Ultracopier is file copying application software for Windows, macOS, and Linux. It is based on and supersedes SuperCopier. SuperCopier and Ultracopier differ mainly in terms of appearance. SuperCopier essentially serves as a skin for Ultracopier, with slightly higher CPU usage. SuperCopier typically refers to SuperCopier 3 and earlier versions, while Ultracopier refers to SuperCopier 4 and later versions, now known as Ultracopier 1.4.

Features include:
- Pause/resume transfers
- Dynamic speed limitation
- On-error resume
- Error/collision management
- Data security
- Intelligent reorganization of transfer to optimize performance
- Plugins

== Versions ==
The application is distributed in standard and ultimate variants:
- The underlying source code is identical across editions and is published under the same copyleft license.
- The ultimate variant bundles alternative optional interface and engine plugins.
- Both distributions operate without DRM (as explicit restrictions are prohibited by the GPLv3 license) and can be redistributed freely by users.

== Reception ==
Ultracopier has been covered and reviewed by several independent technical publications.

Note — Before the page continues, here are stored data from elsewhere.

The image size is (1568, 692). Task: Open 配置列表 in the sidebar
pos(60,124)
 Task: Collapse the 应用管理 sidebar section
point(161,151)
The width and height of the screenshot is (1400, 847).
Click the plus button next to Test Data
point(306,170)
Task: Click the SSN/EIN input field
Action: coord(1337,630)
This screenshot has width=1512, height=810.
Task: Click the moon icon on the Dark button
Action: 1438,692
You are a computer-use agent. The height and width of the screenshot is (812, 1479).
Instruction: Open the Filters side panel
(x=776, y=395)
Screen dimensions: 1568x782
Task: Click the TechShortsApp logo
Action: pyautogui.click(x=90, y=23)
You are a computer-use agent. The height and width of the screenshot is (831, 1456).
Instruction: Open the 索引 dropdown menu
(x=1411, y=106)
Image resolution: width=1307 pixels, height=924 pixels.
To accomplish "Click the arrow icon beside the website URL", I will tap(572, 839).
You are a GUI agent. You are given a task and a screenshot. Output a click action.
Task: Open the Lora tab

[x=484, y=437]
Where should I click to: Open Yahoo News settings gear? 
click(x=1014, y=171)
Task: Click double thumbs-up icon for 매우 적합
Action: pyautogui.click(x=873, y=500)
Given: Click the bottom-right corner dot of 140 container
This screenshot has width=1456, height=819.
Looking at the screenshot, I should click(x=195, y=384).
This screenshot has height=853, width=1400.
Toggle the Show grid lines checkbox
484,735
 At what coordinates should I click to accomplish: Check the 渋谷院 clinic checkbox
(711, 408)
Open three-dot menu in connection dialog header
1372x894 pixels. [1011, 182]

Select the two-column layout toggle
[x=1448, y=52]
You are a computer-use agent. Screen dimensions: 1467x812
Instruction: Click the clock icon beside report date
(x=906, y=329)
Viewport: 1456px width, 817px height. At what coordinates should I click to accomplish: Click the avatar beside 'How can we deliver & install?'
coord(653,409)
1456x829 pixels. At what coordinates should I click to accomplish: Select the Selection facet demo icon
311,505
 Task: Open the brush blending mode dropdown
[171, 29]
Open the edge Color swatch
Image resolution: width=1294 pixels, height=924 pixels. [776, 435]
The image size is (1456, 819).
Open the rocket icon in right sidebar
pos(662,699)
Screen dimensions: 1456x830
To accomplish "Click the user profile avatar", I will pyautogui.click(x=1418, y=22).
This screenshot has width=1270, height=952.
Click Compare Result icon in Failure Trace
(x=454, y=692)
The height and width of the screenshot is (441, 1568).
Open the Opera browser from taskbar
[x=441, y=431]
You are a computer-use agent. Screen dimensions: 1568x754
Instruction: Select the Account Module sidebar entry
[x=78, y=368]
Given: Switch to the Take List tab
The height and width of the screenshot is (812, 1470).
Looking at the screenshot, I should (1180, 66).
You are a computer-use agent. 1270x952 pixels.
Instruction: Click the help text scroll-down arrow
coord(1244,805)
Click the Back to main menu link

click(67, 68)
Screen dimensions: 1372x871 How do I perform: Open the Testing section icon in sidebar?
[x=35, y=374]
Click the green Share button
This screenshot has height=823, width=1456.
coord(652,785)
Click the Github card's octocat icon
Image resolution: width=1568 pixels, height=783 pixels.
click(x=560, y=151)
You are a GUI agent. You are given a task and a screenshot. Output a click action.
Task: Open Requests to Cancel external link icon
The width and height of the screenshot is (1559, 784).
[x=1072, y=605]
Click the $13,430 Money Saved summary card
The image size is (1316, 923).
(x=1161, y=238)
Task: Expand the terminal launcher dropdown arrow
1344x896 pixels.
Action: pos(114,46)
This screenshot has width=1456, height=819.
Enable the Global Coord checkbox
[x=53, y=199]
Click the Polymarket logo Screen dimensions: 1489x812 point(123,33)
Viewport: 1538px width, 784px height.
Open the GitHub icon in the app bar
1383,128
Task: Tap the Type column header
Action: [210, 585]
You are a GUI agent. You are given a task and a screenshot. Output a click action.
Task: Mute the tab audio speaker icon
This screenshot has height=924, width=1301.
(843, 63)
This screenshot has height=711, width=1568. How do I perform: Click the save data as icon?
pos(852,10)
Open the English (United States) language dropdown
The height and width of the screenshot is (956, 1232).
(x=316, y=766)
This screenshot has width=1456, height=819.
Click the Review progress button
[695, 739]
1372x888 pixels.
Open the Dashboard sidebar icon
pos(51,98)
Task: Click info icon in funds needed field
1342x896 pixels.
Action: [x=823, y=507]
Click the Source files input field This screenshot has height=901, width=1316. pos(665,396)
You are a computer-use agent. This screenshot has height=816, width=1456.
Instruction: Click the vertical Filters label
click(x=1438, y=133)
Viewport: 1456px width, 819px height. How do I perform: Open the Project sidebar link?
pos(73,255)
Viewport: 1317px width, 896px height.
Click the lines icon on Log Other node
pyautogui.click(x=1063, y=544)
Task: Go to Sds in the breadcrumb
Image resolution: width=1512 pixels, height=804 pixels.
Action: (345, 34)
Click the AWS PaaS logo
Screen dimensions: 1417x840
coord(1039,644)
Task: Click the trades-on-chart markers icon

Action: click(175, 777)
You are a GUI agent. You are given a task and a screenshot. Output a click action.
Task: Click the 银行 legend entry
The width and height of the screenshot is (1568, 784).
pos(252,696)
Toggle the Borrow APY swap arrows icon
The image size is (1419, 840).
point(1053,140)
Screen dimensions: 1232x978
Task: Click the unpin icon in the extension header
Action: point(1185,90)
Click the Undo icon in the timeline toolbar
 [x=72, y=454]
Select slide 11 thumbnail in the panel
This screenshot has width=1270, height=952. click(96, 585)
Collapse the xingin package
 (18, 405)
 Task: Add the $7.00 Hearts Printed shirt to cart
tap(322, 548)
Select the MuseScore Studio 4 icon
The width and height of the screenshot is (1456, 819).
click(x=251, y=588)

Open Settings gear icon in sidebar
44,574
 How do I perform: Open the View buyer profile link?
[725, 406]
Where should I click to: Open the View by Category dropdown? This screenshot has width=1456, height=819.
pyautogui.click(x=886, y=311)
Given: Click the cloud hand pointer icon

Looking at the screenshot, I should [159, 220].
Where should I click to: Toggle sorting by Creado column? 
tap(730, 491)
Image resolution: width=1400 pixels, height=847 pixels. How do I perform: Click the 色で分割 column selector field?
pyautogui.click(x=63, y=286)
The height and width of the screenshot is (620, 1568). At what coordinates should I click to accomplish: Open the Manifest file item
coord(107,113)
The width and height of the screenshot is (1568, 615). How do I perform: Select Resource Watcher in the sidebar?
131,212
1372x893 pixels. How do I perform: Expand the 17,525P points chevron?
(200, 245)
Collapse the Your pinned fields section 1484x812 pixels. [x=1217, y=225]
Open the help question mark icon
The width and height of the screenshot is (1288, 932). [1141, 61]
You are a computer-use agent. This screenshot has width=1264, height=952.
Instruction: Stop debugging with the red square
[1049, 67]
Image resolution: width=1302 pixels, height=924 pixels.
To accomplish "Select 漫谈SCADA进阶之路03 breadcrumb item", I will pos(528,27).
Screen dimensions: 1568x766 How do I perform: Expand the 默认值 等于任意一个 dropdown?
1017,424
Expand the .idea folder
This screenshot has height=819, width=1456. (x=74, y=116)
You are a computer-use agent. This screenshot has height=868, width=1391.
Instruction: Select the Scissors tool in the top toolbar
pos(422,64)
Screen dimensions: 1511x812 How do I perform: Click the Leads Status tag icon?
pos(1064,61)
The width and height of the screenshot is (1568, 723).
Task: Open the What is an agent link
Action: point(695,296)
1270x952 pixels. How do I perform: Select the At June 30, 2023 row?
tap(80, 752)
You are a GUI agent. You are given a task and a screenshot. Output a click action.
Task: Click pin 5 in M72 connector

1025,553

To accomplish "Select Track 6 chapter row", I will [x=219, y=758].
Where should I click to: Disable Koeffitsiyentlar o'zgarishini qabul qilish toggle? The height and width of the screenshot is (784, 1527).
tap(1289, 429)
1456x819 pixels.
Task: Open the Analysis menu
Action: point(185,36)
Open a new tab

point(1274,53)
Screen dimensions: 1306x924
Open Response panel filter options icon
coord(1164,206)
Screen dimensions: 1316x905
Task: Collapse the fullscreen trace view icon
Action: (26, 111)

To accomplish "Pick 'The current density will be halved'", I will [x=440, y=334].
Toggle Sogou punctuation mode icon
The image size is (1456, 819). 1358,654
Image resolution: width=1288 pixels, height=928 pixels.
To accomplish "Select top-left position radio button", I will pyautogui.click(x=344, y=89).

In an extensive performance evaluation by gHacks, the software was noted for its customizable performance tweaks, granular copy-engine settings (such as strict retention of file rights and timestamps), and plugin extensibility, though real-world transfer throughput gains depended heavily on specific hardware and drive arrays.

Technology portal Gizmodo highlighted the application's unique advantage over default desktop environment dialogs when manipulating mass media directories or network storage pools, specifically praising its localized error-handling routines, which allow unassisted processing pipelines to bypass corrupted blocks or prompt user intervention instead of triggering a complete operation crash. Platform profiles on systems repositories like Slashdot similarly classify the utility as a highly configurable power-user alternative for managing dense cluster transfers or unassisted backup workflows.